**Exercise instructions**
Gather every line below that contains the string "agent", treating uppercase and lowercase as different.

****

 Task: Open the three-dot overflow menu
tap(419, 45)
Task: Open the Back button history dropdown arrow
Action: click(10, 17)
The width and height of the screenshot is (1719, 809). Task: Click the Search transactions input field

****

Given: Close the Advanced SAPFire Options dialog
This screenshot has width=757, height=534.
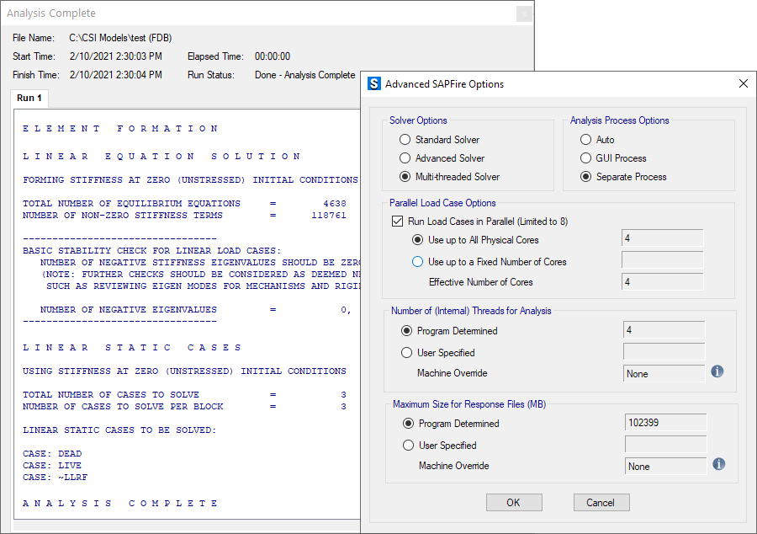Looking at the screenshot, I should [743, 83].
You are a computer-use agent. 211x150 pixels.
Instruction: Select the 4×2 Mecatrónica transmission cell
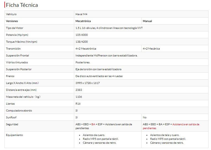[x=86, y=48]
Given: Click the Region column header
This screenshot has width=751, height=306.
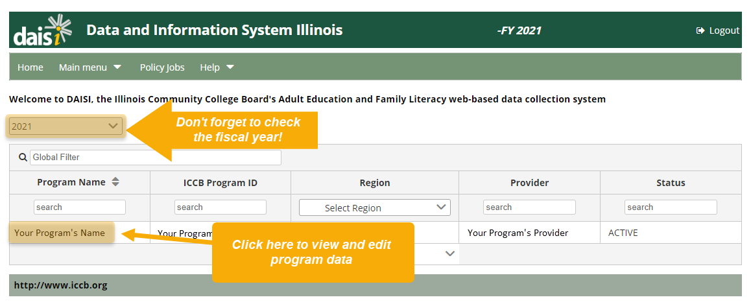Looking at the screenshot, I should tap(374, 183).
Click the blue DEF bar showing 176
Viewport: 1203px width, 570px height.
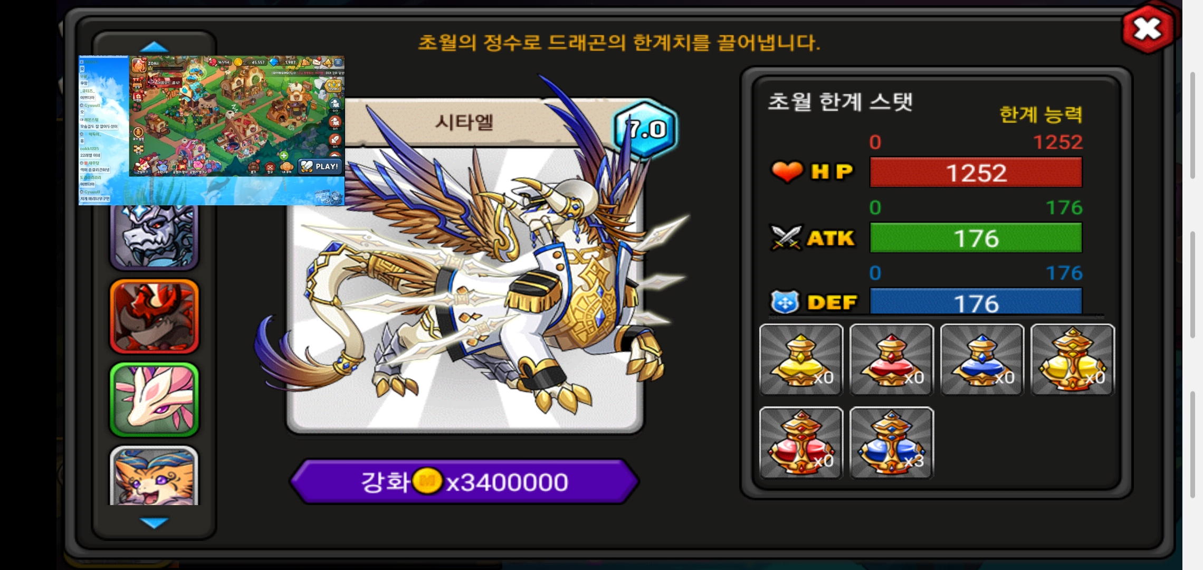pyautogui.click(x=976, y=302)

****

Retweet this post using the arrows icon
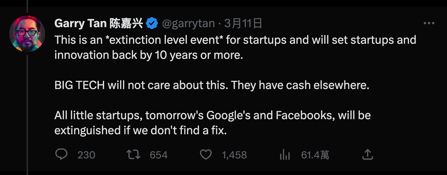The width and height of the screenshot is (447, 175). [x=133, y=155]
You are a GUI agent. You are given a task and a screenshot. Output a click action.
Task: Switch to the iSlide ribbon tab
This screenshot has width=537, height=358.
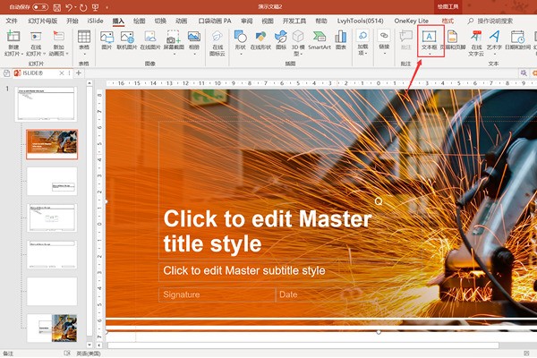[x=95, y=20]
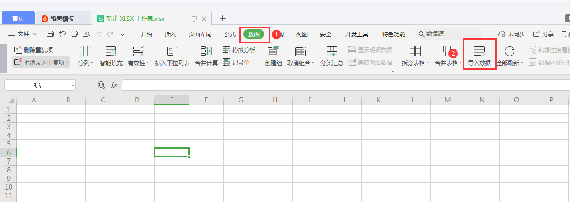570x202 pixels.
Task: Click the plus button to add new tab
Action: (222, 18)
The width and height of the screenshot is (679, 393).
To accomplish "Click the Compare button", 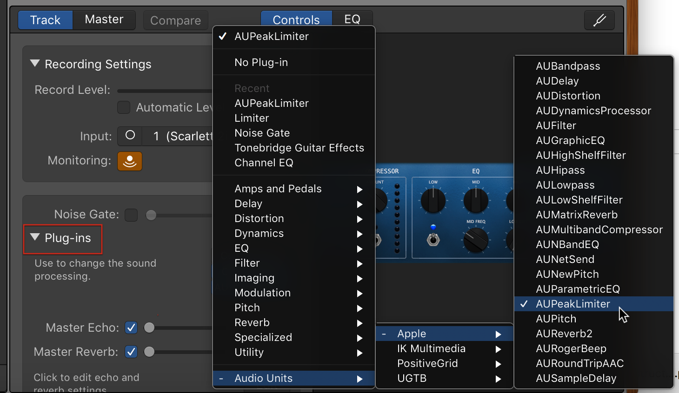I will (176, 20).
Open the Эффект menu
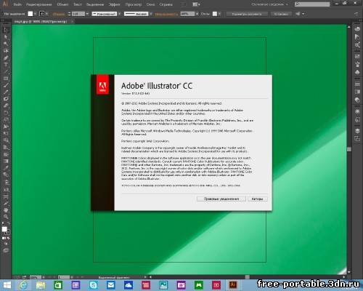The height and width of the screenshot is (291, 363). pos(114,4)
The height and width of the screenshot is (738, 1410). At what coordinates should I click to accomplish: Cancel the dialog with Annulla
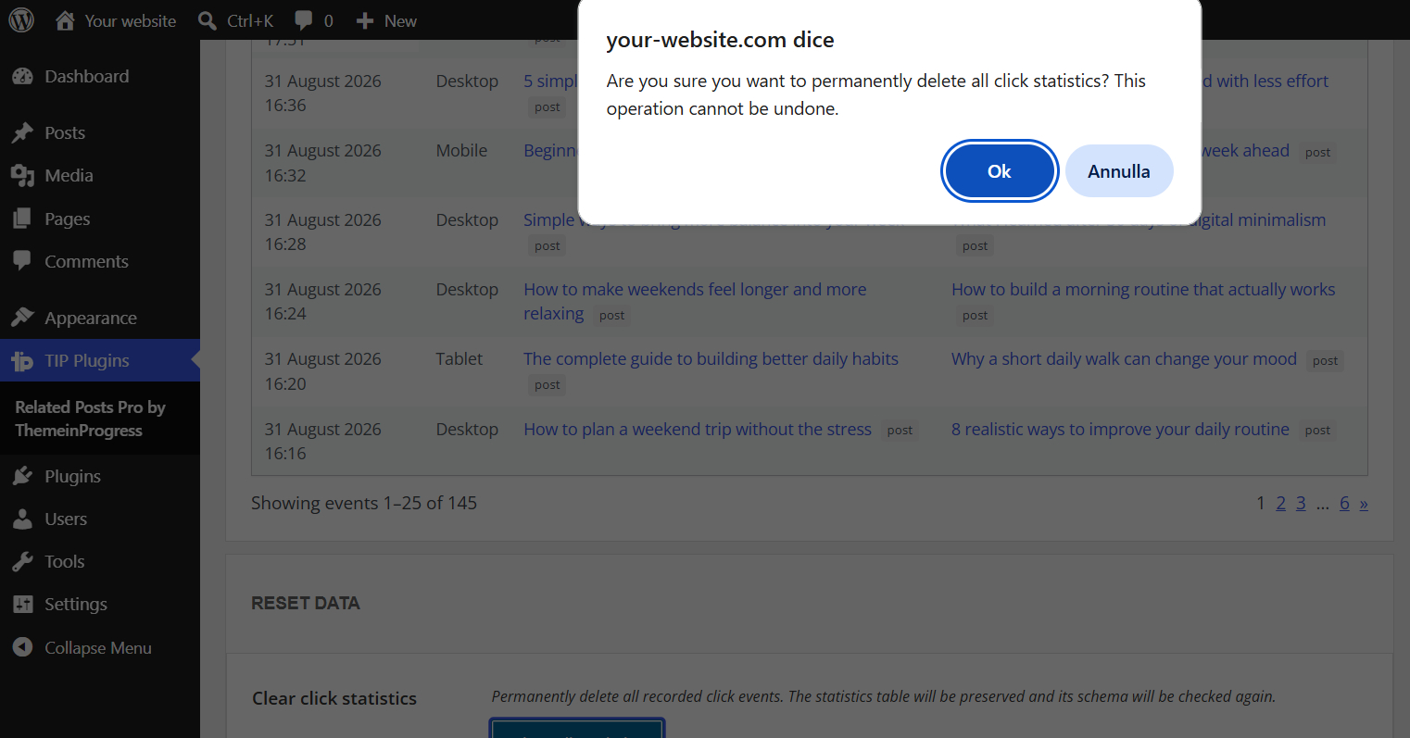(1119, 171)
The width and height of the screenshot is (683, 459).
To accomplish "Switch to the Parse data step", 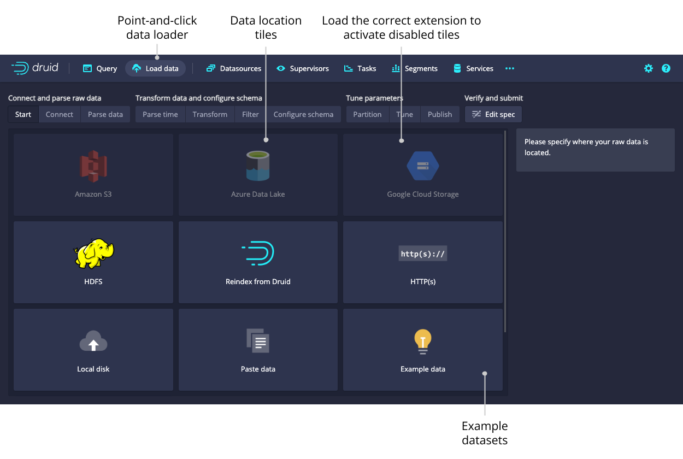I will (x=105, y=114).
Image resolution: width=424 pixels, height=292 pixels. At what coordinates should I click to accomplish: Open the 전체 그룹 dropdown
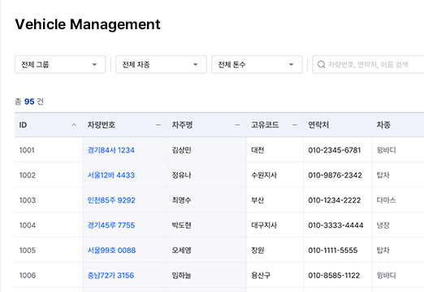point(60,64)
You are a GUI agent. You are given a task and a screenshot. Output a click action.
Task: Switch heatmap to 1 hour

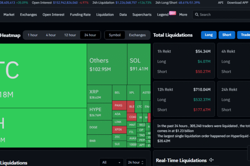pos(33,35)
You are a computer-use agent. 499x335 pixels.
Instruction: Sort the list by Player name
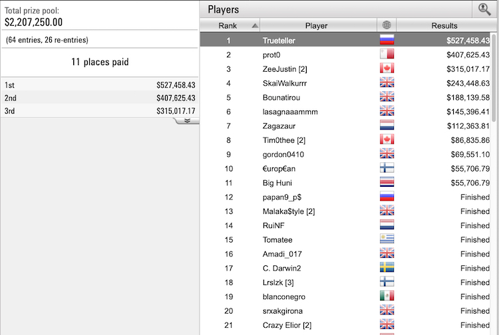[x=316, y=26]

****

**Finished exercise**
You are a computer-use agent. 211x150 pixels.
You are a GUI agent. You are given a task and a screenshot. Output a click action.
You are a GUI agent. You are given a task and a screenshot. Output a click action.
You are a computer-use agent. 499x335 pixels.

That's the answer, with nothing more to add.